═══ SUPPLIED TEXT
# A not so good Coping method, Being angry is better than being sad.



## SweetAndSour (Feb 25, 2012)

I consider the angry state of mind towards my wife is more healthy and appropriate for me to be during these days.

Sometimes I get close to her, or let her get closer to me. Then I start feeling for her, fell sorry for her. My anger starts to dissapear and then I start feeling sad, depressed.

When I am that depressed I am as good as a scarecrow, laying on a corner of a barn.

Then I go to my mind movies folder. There are porn pictures I downloadad from internet there. Faces are not shown women looks like my wife and man looks like the other men (the second). My wife is pale white and OM was black, I don't need to look hard for the pictures for that purpose. 

Then depression goes away, I fell angry again, my blood starts running in my veins, I feel alive again. 

I don't project my anger to anybody, most of the time though I slipt few times. For my wife, it makes me distant to her which is good. It is much easier to go about my daily life in that state than being in constant sorrow. Still, I am not in a good state but I am closer to myself like that.

I know this is not a permanent solutuon. It just make my days easier for the time being.


----------



## Pit-of-my-stomach (Nov 2, 2010)

I apologize that I haven't read all of your threads.

It sounds like by letting her get close to you sometimes you are attempting to reconcile your marriage? Is that correct? and your W is onboard with that? (ie; affair ended, etc..)


----------



## DawnD (Sep 23, 2009)

I think the first step for you is admitting you aren't really angry, you are HURT. I am not angry hardly ever, but I am HURT a lot. And is manifests as anger sometimes. 

Are you at a point where you can look at yourself and judge whether you are truly angry, or just truly hurt, and think its easier to be angry than hurt?


----------



## AngryandUsed (Jun 23, 2011)

SweetAndSour said:


> I consider the angry state of mind towards my wife is more healthy and appropriate for me to be during these days.
> 
> Sometimes I get close to her, or let her get closer to me. Then I start feeling for her, fell sorry for her. My anger starts to dissapear and then I start feeling sad, depressed.
> 
> ...


Does she get to know your anger?
Anger is a demon inside you. It is going to eat you up!


----------



## warlock07 (Oct 28, 2011)

You need to finish your other thread. I cannot fill the blanks


----------
══════
#### [REQUIRED TASKS]
1 – In the forum thread, what does DawnD say the first step is?
2 – Print the stretch of the forum thread from "Then I go to" through "myself like that.", word for word.
═══ MATERIAL PROVIDED
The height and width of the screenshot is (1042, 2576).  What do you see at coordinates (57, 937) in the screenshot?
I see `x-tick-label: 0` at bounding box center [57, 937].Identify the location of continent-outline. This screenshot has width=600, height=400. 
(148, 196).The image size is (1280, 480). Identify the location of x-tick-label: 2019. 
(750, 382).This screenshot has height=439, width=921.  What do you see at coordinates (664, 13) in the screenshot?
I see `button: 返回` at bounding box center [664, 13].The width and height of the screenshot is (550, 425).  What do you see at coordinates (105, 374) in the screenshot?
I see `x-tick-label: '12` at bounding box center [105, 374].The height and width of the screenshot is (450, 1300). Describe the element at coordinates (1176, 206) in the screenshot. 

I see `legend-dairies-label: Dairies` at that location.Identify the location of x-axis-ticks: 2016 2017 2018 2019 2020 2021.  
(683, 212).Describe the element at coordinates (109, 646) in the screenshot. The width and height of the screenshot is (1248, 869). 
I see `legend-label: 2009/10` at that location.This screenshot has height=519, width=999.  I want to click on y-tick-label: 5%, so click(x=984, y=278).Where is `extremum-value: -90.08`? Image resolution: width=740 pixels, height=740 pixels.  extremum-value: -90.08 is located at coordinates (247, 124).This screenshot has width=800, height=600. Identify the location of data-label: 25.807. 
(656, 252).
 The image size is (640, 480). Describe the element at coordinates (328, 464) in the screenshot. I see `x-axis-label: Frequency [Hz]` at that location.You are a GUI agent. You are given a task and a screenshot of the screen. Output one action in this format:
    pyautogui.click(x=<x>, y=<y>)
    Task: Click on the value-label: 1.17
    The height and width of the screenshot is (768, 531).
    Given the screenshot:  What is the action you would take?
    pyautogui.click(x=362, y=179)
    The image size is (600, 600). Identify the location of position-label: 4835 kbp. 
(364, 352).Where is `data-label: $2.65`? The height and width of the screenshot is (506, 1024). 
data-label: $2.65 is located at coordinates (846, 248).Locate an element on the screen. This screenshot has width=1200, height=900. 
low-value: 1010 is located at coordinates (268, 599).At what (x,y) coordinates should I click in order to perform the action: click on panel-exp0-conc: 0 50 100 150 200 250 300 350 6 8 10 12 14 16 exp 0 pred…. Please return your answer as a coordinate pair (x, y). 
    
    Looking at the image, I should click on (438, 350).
══════
#### [RESULTS FOR EACH TASK]
1 – Admitting that you aren't really angry but are hurt.

2 –
Then I go to my mind movies folder. There are porn pictures I downloadad from internet there. Faces are not shown women looks like my wife and man looks like the other men (the second). My wife is pale white and OM was black, I don't need to look hard for the pictures for that purpose. 

Then depression goes away, I fell angry again, my blood starts running in my veins, I feel alive again. 

I don't project my anger to anybody, most of the time though I slipt few times. For my wife, it makes me distant to her which is good. It is much easier to go about my daily life in that state than being in constant sorrow. Still, I am not in a good state but I am closer to myself like that.